It's a surprisingly calm statement. "What?" Steve asks, taking to the air, because he really needs something to do with his hands, some kind of distraction.

"He fucked with my head," Tony groans, leaning forward and covering his face again. Steve hesitates for a moment, then rests his hand on Tony's neck; the skin is hot to the touch, damp with sweat.

"Should we go see Hank?"

"No, no," he says, immediately, straightening, as if proper posture will be enough to trick Steve into believing he's fine. "It'll wear off. Did you save the Sodomizer?"

"It really needs a new name," Steve says, handing the device over, and Tony grabs it with both hands in obvious relief.

Despite Tony's reassurance, his condition only gets worse as they fly. His fingers are clumsy as he fiddles with the device, and what's probably worse than the actual chemical imbalance is Tony's reaction to it; he's clearly close to losing it, breathing hard and shifting restlessly.

"Look," Steve starts, ready to tell rather than ask about visiting Hank, but Tony's grabbing at his arm, pointing off to the side.

"Steve," Tony says. "There's construction."

His question of what, or why it seems to bother him so much is answered when he leans over to get a better look, angling the car to provide some illumination from the headlights. Sure enough, the grounds of the Avenger's Mansion is littered with construction equipment, a distinct house shape in the middle of forming.

"That's not a parking garage."

"No," Tony says, sounding numb. "That's the mansion. They're rebuilding it. Some obsessed fanatic probably bought it up, is rebuilding it so they can get off on wearing other old shit of ours they bought and pretending to be a superhero."

Steve almost wants to land and poke around. He can't stop looking down at the building – it's practically complete, it looks like all that's left are details, a paintjob, the glass for the windows, railings and doors.

A tremendous CRASH interrupts him, however, and the car shakes violently under his hands, Tony swearing in surprise. It's the kind of impact that takes years of training to work out; without it Steve would've been at a loss to place its source, because it certainly felt like the world at large had simply started shaking the car like a kid with a snow globe.

He does have that training and experience, though, and it's telling him that they hit something beneath them, scraped against a building, but the projected skyline in the dashboard confirms he's well clear of the city below.

"What–" Tony asks, unbuckling his seatbelt to get a decent look behind them. There's a sickening crunch, and the car shudders, losing altitude in violent, angry jerks, and Tony flies up in his seat. The sudden motions finally get to him. He's always been a sick drunk, and Steve grabs the back of his shirt on reflex, keeping him from falling out as he vomits over the edge of the car.
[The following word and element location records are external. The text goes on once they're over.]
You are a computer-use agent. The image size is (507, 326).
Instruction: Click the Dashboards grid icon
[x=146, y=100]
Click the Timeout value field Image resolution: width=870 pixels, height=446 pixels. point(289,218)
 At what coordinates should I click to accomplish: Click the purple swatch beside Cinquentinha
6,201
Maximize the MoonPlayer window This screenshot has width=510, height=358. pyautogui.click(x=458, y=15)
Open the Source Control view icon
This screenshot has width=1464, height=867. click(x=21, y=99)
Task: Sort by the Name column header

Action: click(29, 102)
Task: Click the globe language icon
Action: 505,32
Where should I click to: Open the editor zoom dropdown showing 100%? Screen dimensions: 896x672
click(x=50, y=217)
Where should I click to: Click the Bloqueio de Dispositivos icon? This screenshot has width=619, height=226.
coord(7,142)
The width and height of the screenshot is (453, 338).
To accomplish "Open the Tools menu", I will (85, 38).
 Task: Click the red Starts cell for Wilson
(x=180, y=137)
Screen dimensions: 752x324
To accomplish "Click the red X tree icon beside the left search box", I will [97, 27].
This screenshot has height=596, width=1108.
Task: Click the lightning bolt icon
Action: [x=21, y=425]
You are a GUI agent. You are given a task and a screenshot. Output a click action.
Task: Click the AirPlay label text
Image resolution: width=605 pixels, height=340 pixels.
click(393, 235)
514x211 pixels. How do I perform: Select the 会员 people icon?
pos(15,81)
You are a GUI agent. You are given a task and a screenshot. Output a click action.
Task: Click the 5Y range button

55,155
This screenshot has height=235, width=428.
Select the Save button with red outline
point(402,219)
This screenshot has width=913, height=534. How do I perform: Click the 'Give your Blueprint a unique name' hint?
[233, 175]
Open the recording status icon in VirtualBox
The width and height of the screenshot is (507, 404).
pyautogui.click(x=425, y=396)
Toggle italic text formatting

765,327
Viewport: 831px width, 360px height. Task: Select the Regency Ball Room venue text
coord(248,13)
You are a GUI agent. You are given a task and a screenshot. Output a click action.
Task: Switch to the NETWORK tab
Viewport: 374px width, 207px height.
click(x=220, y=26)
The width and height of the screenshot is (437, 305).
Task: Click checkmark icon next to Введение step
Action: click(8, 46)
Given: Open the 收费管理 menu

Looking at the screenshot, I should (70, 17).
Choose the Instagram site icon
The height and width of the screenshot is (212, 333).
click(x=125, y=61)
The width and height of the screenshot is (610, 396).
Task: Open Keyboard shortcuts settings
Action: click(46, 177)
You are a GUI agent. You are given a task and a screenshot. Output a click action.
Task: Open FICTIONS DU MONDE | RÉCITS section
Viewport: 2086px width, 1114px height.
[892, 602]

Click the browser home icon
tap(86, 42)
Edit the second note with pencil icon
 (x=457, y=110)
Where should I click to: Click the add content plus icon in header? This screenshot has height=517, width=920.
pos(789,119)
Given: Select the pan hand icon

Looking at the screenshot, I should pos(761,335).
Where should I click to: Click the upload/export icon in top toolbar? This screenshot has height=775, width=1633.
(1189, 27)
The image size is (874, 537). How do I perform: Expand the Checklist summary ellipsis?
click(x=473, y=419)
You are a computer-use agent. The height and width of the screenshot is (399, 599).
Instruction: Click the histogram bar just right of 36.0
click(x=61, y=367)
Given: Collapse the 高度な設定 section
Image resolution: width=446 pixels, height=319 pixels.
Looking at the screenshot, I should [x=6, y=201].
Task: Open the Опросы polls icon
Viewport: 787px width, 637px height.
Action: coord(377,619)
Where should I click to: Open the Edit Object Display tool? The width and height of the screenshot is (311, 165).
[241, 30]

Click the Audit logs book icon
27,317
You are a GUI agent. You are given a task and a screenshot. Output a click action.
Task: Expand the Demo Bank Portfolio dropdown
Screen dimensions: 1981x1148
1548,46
"Shit–" Tony says suddenly, flinging himself back, slamming into Steve's side, scrambling to regain his drunken balance. Steve immediately sees why; a large, green hand is coming up from over the side, the metal of the door bending and cracking under its grip, finally popping open under its weight. Steve struggles to keep the car upright as Hulk clings to it in midair.

"Bruce?" Tony asks, and the expected, heavily browed face appears, but there's something slightly off, and Steve finally places it: his hair is shaggier than Bruce's is, as Hulk, and paler brown than his usual black.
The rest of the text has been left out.